* **TASK DESCRIPTION**:
Which lines below fall between the one containing "Select the Outline tab" and the one containing "Task: Click the Compliance"? Repeat them exactly, counting both of those lines, and add nothing else.

Source data

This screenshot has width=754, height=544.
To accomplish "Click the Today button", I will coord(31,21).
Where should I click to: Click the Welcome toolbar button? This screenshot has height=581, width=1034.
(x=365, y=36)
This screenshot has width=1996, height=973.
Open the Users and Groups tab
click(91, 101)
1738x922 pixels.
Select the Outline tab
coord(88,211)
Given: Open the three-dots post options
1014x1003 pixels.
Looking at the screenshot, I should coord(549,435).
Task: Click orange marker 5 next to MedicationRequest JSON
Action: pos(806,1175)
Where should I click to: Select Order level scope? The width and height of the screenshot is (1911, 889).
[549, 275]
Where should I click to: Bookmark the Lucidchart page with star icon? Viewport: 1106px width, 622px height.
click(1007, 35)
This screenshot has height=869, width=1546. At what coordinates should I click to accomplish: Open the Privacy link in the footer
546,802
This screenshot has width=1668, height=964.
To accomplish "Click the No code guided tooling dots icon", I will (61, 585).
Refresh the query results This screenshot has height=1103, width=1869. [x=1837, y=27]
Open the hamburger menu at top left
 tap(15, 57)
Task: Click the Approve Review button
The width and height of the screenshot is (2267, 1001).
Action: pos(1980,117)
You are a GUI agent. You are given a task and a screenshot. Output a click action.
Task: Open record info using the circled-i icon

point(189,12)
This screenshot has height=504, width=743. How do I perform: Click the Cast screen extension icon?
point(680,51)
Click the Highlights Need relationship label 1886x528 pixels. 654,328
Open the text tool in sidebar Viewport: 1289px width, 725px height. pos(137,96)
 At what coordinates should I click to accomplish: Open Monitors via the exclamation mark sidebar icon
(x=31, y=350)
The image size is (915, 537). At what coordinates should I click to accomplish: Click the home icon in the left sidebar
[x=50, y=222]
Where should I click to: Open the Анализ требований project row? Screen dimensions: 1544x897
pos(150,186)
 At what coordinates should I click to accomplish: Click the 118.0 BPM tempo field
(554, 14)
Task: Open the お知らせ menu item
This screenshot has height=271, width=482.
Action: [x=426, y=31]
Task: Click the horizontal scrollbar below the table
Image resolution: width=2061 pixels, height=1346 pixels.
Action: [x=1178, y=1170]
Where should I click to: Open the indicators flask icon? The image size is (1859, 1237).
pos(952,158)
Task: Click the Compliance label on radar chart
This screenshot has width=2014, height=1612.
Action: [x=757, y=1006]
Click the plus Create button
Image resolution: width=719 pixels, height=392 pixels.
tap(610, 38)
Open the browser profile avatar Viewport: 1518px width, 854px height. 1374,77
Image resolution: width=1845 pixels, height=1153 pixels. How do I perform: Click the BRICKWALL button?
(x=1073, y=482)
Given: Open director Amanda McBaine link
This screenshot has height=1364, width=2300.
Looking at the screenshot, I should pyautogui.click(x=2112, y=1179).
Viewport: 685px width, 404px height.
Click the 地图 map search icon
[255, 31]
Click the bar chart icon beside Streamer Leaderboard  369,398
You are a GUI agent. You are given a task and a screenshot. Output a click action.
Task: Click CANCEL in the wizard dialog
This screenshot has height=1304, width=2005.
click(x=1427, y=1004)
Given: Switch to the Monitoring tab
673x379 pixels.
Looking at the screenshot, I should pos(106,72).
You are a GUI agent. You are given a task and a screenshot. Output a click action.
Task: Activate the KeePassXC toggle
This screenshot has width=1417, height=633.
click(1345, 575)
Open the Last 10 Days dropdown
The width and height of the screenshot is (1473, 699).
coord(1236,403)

* **SOLUTION FOR THIS TASK**:
Select the Outline tab
coord(88,211)
Given: Open the three-dots post options
1014x1003 pixels.
Looking at the screenshot, I should coord(549,435).
Task: Click orange marker 5 next to MedicationRequest JSON
Action: pos(806,1175)
Where should I click to: Select Order level scope? The width and height of the screenshot is (1911, 889).
[549, 275]
Where should I click to: Bookmark the Lucidchart page with star icon? Viewport: 1106px width, 622px height.
click(1007, 35)
This screenshot has height=869, width=1546. At what coordinates should I click to accomplish: Open the Privacy link in the footer
546,802
This screenshot has width=1668, height=964.
To accomplish "Click the No code guided tooling dots icon", I will (61, 585).
Refresh the query results This screenshot has height=1103, width=1869. [x=1837, y=27]
Open the hamburger menu at top left
 tap(15, 57)
Task: Click the Approve Review button
The width and height of the screenshot is (2267, 1001).
Action: pos(1980,117)
You are a GUI agent. You are given a task and a screenshot. Output a click action.
Task: Open record info using the circled-i icon

point(189,12)
This screenshot has height=504, width=743. How do I perform: Click the Cast screen extension icon?
point(680,51)
Click the Highlights Need relationship label 1886x528 pixels. 654,328
Open the text tool in sidebar Viewport: 1289px width, 725px height. pos(137,96)
 At what coordinates should I click to accomplish: Open Monitors via the exclamation mark sidebar icon
(x=31, y=350)
The image size is (915, 537). At what coordinates should I click to accomplish: Click the home icon in the left sidebar
[x=50, y=222]
Where should I click to: Open the Анализ требований project row? Screen dimensions: 1544x897
pos(150,186)
 At what coordinates should I click to accomplish: Click the 118.0 BPM tempo field
(554, 14)
Task: Open the お知らせ menu item
This screenshot has height=271, width=482.
Action: [x=426, y=31]
Task: Click the horizontal scrollbar below the table
Image resolution: width=2061 pixels, height=1346 pixels.
Action: [x=1178, y=1170]
Where should I click to: Open the indicators flask icon? The image size is (1859, 1237).
pos(952,158)
Task: Click the Compliance label on radar chart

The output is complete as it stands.